In a recent decision, Beard v. Kindler, 558 U. S. ___ (2009), this Court clarified that a state procedural bar may count as an adequate and independent ground for denying a federal habeas petition even if the state court had discretion to reach the merits despite the default. Guided by that decision, we hold that California is not put to the choice of imposing a specific deadline for habeas petitions(which would almost certainly rule out Martin’s nearly five-year delay) or preserving the flexibility of current practice, “but only at the cost of undermining the finality of state court judgments.” Id., at ___ (slip op., at 7). In so ruling, we stress that Martin has not alleged that California’s time bar, either by design or in operation, discriminates against federal claims or claimants.

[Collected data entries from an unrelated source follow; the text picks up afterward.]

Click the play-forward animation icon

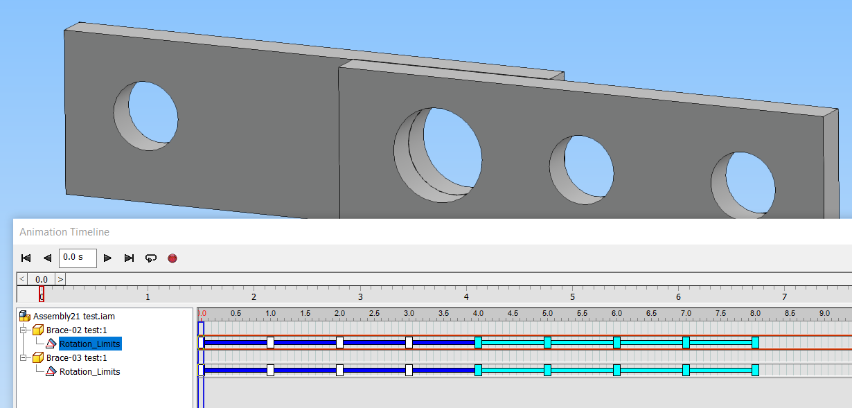pos(107,258)
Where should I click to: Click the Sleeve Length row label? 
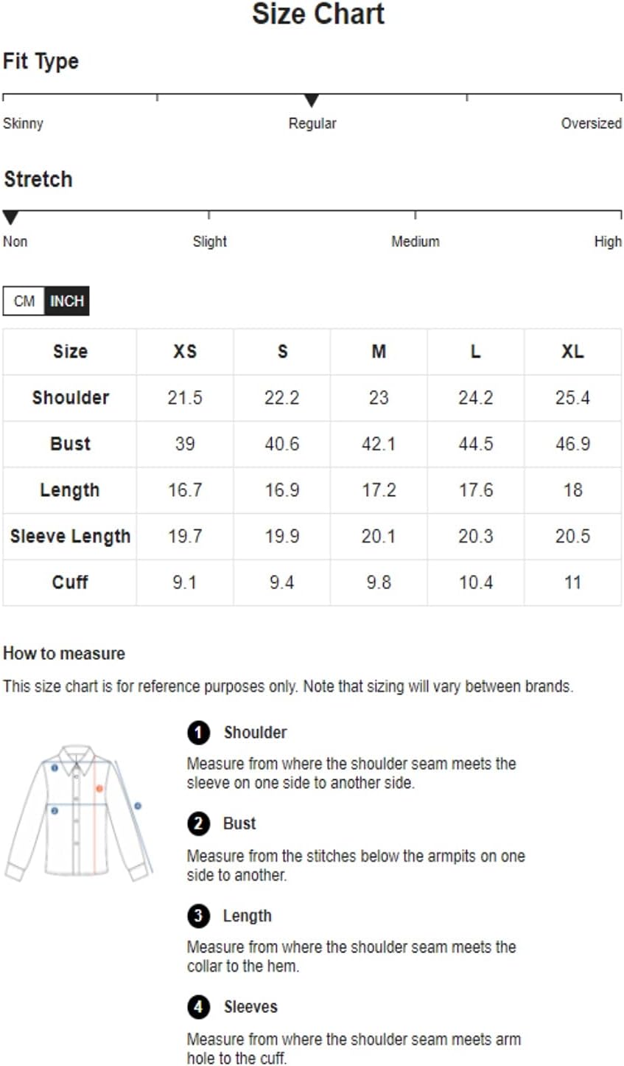point(70,537)

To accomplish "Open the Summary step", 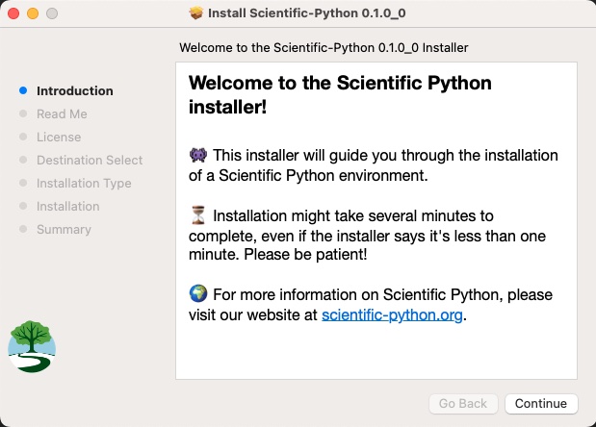I will [64, 230].
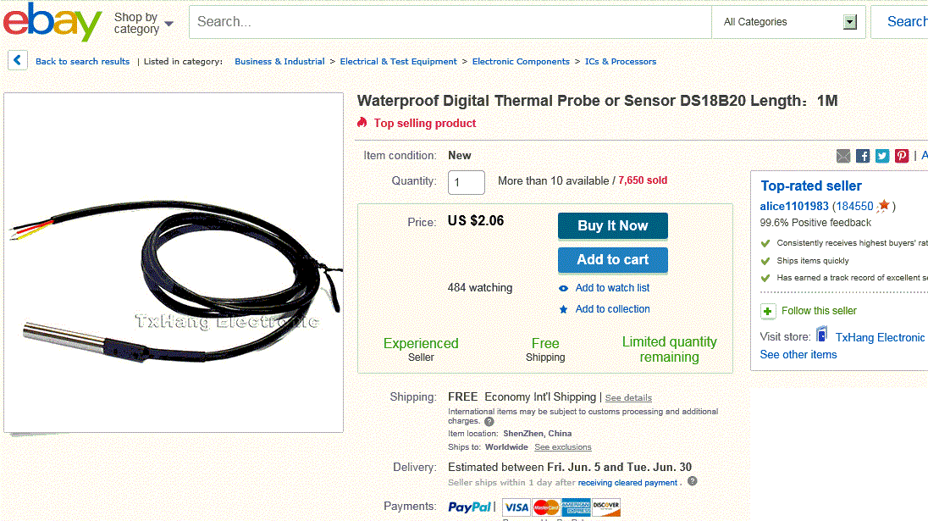Click the help icon beside cleared payment

[692, 482]
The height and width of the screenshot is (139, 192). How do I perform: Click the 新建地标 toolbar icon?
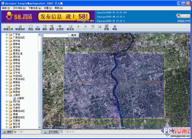[x=20, y=27]
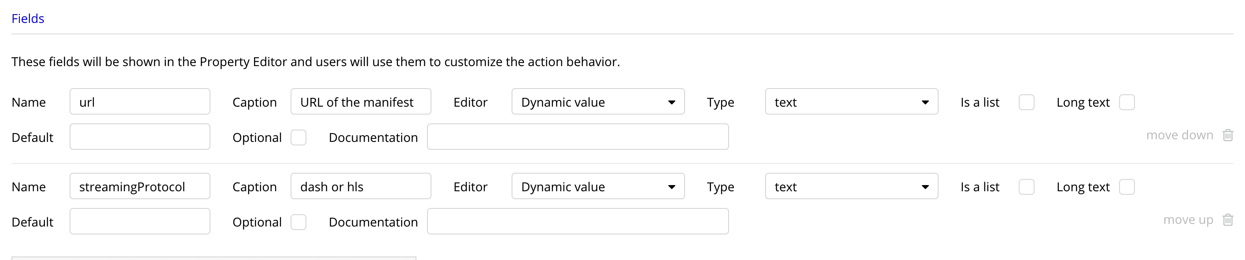This screenshot has width=1245, height=260.
Task: Enable 'Is a list' for url field
Action: tap(1026, 102)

The 9th Circuit had held that a discretionary standard of timeliness wasn’t enforceable on federal habeas review, because it lacked sufficient certainty and clarity. The Court now rejects that view. (“Indeterminate language is typical of discretionary rules. Application of those rules in particular circumstances, however, can supply the requisite clarity.”) Nor does it matter that the state’s procedural bar “is not regularly followed.”

A discretionary rule ought not be disregarded automatically upon a showing of seeming inconsistencies.7 Discretion enables a court to home in on case-specific considerations and to avoid the harsh results that sometimes attend consistent application of an unyielding rule. See Prihoda v. McCaughtry, 910 F. 2d 1379, 1385 (CA7 1990) (“Uncertainty is not enough to disqualify a state’s procedural ground as one ‘adequate’ under federal law. If it were, states would be induced to make their rules draconian . . . .”).

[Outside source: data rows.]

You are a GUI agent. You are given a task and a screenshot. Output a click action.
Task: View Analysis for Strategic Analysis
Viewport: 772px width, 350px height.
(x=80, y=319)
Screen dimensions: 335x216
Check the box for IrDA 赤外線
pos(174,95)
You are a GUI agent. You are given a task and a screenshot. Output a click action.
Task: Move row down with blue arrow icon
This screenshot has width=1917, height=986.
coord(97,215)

The Court reserves the possibility that state-court imposition of “novel and unforeseeable” procedural requirements would be ignored, but Martin doesn’t argue such a possibility on these facts.

How significant is this embellishment of Kindler? Very, said Kurt Scheidegger, because it eliminates “a major source of delay in habeas litigation.” Jonathan Kirshbaum, who approaches habeas litigation from a much different perspective, worries about the result for habeas litigants, but isn’t ready to concede defeat on this front.